Episode #2 of the course Ten key skills for career advancement by Patricia Haddock
Welcome to today’s lesson. Yesterday you learned that a growth mindset is a foundation skill—one that is essential to career success—and it is the first step that leads to all the others. Today’s lesson focuses on another foundation skill—interpersonal communication.
The ability to communicate effectively helps you:
• Present yourself as a professional.
• Be understood by a wide variety of people.
• Avoid misunderstandings and conflict.
• Create rapport with others.
• Build trust and respect.
• Engage and influence others.
• Present your ideas with confidence and credibility.
• Gain support for your recommendations.
• Talk about your achievements in a convincing manner.
• Demonstrate your leadership ability.
All good communication begins and ends with listening.
Effective communication uses a four-step process:
1. Set an intention for the interaction. What do you want to accomplish? What outcome are you aiming to achieve? The clearer your intentions, the easier it will be to steer the communication in the right direction.
2. Monitor what you say. This is where many misunderstandings occur. You want to speak precisely and concisely and carefully monitor the other person’s body language to see how they are responding to what you are saying.
Keep in mind that they are processing information based less on your words than your tone and body language.
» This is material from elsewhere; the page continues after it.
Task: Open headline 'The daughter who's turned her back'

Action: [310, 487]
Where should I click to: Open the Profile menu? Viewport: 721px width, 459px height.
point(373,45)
Change how you are communicating if you see the other person demonstrating defensive or angry responses.
3. Avoid talking incessantly. Stop and allow them to ask questions and respond.
4. Clarify any misunderstandings before continuing the communication.
Listen to Learn
Active listening is the ability to completely focus on what the other person is saying, ask questions that lead to understanding and reach a satisfactory conclusion for everyone. It requires you to be fully present and pay attention.
• Listen with openness.
• Suspend judgments and biases.
• Listen with curiosity and engage your desire to learn.
• Listen without interrupting.
• Watch their body language to understand the emotions behind the communication.
• Monitor your body language so that it is open and inviting.
• Jot down your questions and save them for later.
Question for Understanding
Effective questioning relies on good listening.
• Open-ended questions probe for details. Examples: What are some options that might work in this situation? How might we move this discussion forward, so we can decide today?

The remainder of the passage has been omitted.